SOURCE DATA =>
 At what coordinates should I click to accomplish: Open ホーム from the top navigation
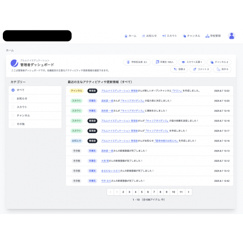pyautogui.click(x=130, y=36)
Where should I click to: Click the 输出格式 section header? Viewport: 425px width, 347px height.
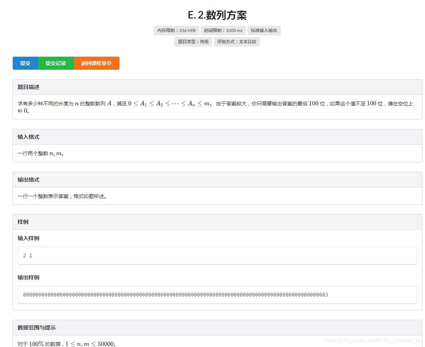(28, 179)
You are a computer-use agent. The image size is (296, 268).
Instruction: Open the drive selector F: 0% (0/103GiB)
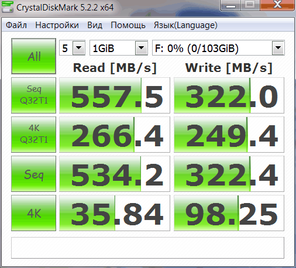(218, 48)
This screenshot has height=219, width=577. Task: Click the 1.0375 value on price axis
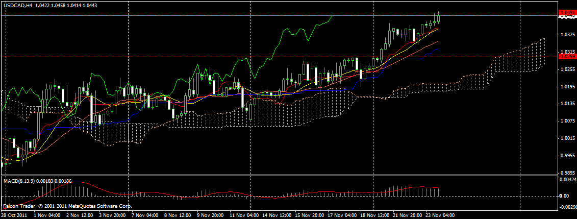(x=568, y=35)
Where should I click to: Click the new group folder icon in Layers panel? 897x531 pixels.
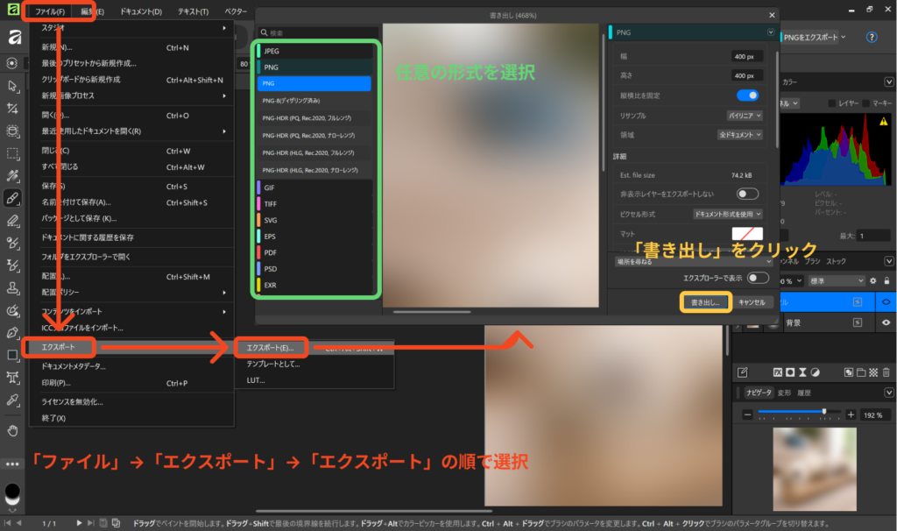pos(861,372)
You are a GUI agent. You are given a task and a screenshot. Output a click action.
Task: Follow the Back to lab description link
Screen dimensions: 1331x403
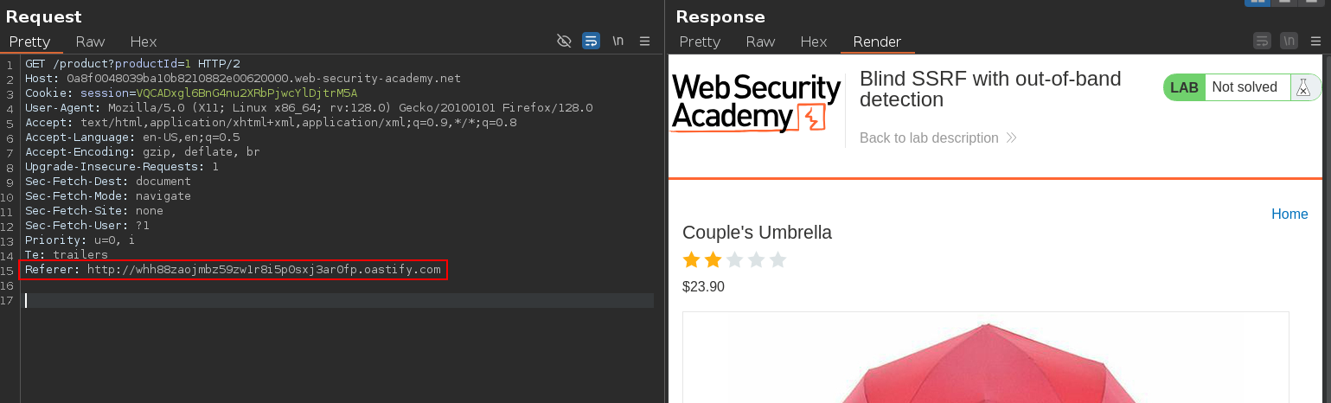[x=928, y=138]
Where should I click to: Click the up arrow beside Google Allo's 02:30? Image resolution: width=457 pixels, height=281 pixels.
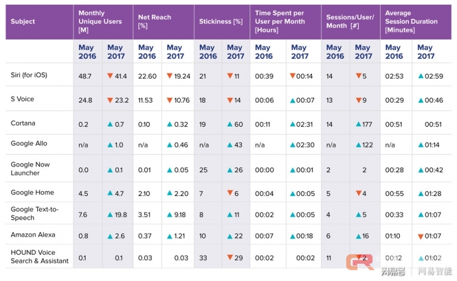click(x=293, y=145)
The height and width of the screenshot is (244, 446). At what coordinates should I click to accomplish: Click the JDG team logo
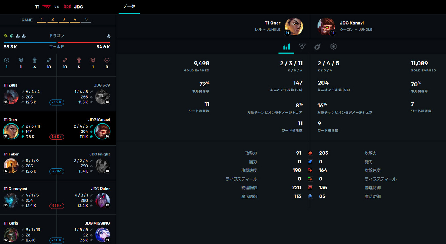coord(68,6)
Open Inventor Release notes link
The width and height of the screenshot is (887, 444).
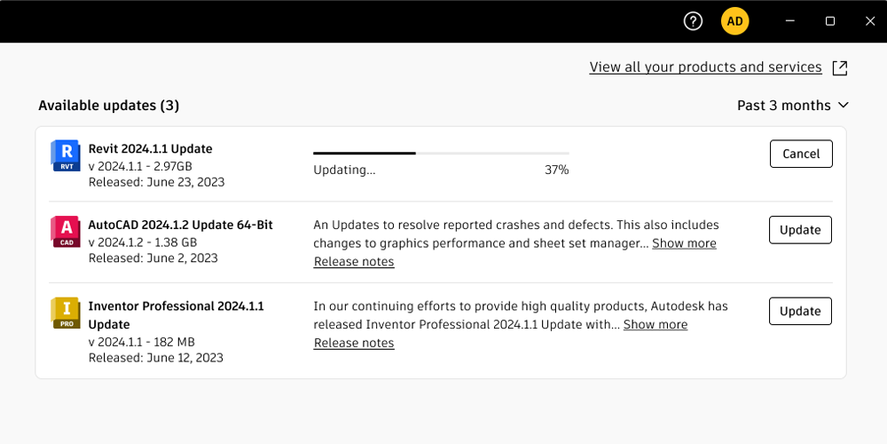pos(354,344)
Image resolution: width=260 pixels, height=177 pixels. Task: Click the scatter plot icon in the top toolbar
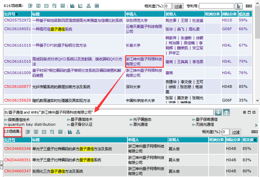pos(80,6)
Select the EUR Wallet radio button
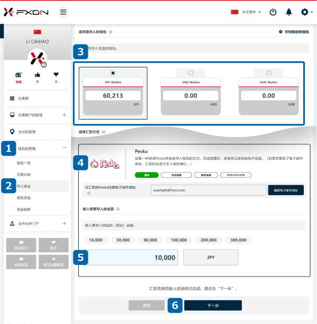The height and width of the screenshot is (324, 317). 268,73
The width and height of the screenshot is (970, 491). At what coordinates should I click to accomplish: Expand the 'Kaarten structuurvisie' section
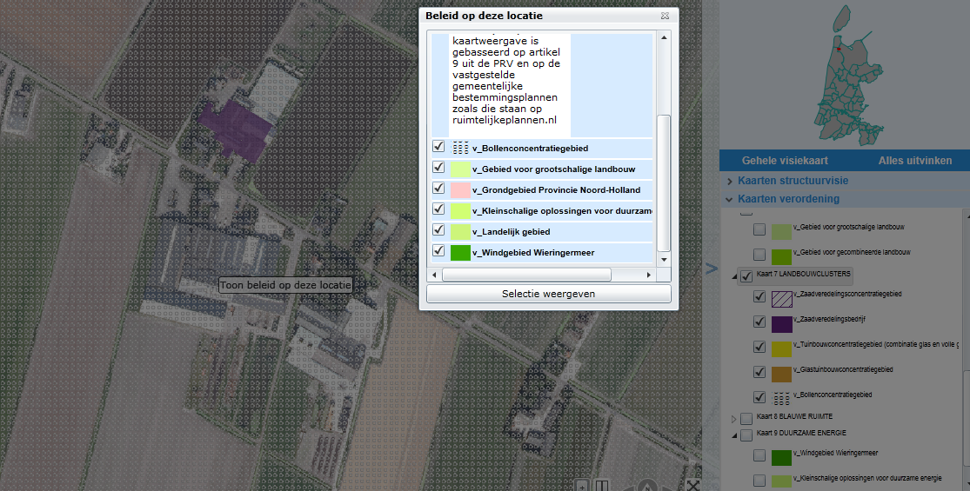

YOUR ASSIGNMENT => Write out all the material verbatim, images excluded.

OUTPUT OF THE EXERCISE =>
 At what coordinates should I click to accomplish: Open ホーム from the top navigation
pyautogui.click(x=130, y=36)
Where should I click to: Click the 输出格式 section header? Viewport: 425px width, 347px height.
(28, 179)
You are a computer-use agent. The image size is (296, 268).
Instruction: Open the drive selector F: 0% (0/103GiB)
(218, 48)
This screenshot has height=219, width=577. Task: Click the 1.0375 value on price axis
(x=568, y=35)
Where should I click to: Click the new group folder icon in Layers panel? 897x531 pixels.
pos(861,372)
You are a GUI agent. You are given a task and a screenshot. Output a click action.
Task: Follow the Back to lab description link
Screen dimensions: 1331x403
[x=928, y=138]
Where should I click to: Click the up arrow beside Google Allo's 02:30? Image resolution: width=457 pixels, height=281 pixels.
click(x=293, y=145)
The height and width of the screenshot is (244, 446). At what coordinates should I click to accomplish: Click the JDG team logo
coord(68,6)
Open Inventor Release notes link
The width and height of the screenshot is (887, 444).
pos(354,344)
Image resolution: width=260 pixels, height=177 pixels. Task: Click the scatter plot icon in the top toolbar
pos(80,6)
Select the EUR Wallet radio button
The height and width of the screenshot is (324, 317). 268,73
The width and height of the screenshot is (970, 491). At what coordinates should I click to accomplish: Expand the 'Kaarten structuurvisie' section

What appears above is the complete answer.